Commercial property: how is rental income taxed?

SOURCE: Griffin Rocks
SOURCE: Griffin Rocks


Rental income from property is usually taxed as ordinary income unless a taxpayer is carrying on a business for taxation purposes.

Where a person owns one or more properties, whether alone or with others, they are usually regarded as investors. This applies also to other entities such as a trust or company.

However, if substantial rental property interests are owned by the taxpayer, it is possible that the Australian Tax Office will accept that there is a rental business being carried on.

It would be unwise for a taxpayer to treat their rental activity as being a business without receiving suitable professional advice first or a private binding ruling from the Tax Office.

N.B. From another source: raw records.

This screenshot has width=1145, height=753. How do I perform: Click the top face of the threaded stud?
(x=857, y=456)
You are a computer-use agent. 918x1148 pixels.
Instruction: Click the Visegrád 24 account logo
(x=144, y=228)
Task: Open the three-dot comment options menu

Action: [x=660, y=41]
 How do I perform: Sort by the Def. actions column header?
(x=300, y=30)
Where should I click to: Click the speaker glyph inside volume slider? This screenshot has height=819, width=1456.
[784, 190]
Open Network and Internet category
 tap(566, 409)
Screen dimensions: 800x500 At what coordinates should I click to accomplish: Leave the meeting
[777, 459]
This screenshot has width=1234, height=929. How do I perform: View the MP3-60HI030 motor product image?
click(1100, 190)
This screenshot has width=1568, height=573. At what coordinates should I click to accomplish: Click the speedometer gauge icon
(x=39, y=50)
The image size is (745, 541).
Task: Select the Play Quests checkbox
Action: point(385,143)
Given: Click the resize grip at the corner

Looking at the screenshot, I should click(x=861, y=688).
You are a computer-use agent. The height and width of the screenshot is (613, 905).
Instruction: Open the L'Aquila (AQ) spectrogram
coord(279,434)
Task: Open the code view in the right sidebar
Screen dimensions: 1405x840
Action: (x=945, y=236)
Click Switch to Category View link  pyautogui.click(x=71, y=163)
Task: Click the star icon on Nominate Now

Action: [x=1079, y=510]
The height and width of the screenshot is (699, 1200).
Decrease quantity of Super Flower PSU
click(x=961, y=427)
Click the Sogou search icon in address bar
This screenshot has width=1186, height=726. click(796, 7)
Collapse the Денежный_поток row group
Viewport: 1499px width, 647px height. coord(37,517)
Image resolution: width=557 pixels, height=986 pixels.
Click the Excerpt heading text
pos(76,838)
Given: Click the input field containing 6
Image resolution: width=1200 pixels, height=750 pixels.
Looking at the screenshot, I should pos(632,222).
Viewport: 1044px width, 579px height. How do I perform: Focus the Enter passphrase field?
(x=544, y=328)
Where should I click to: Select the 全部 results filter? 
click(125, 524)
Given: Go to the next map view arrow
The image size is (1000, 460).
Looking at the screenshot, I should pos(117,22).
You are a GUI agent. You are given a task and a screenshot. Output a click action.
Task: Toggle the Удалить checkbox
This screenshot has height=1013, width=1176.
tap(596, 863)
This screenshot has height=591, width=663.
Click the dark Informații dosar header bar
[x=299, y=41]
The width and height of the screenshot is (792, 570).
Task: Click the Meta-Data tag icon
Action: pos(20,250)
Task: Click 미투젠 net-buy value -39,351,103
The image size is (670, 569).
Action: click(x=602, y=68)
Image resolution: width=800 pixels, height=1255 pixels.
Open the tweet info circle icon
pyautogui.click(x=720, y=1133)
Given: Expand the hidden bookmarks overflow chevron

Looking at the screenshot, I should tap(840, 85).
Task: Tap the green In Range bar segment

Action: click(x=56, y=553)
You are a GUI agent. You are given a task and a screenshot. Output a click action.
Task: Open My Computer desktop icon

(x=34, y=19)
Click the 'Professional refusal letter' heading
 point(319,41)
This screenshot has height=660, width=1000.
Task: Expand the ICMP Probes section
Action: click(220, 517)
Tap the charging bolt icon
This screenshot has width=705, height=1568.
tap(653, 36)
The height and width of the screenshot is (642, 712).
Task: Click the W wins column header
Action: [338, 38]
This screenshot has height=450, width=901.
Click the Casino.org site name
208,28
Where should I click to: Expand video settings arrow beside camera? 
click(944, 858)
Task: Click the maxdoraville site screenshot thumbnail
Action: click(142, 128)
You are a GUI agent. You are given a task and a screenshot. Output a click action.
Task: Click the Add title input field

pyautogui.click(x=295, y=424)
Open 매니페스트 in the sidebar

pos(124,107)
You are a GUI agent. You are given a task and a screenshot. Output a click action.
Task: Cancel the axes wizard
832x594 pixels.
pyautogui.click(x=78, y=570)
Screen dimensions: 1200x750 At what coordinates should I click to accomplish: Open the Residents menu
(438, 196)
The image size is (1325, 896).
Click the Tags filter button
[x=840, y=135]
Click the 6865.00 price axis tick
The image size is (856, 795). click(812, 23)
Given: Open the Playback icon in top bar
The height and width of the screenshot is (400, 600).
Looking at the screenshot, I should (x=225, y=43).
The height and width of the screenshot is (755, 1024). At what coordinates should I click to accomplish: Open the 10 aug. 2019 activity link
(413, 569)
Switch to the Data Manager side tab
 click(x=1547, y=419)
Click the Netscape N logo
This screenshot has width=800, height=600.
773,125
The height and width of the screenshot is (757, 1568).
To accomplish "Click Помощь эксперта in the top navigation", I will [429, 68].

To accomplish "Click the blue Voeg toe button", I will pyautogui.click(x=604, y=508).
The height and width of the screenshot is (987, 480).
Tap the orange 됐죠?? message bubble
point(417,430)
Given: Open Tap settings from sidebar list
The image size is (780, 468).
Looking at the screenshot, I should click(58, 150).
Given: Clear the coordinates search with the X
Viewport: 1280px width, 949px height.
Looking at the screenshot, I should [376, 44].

If you’re not considered to be carrying on a rental business, rental income is assessed on a cash basis. This means that the rental income actually received by either the landlord or the agent during the month is assessable to the landlord in that month. Where rent is received in arrears, it remains assessable in the month of receipt, not in the month the payment was actually due.

If the property is owned by more than one person, rental income and expenses must be split between each co-owner according to their legal ownership interest in the property.

For example, taxpayers generally own properties as:

•  joint tenants, where they each hold an equal interest in the property, or

• tenants-in-common, where they may hold unequal interests in the property – for example, one may hold a 20% interest and the other an 80% interest.

If the property is held as joint tenants, then the net income, or loss, will be split equally according to the number of owners.

This is typically referred to as a tax law partnership, and in these circumstances the owners cannot agree to an apportionment of income on a basis different to that of the ownership interests.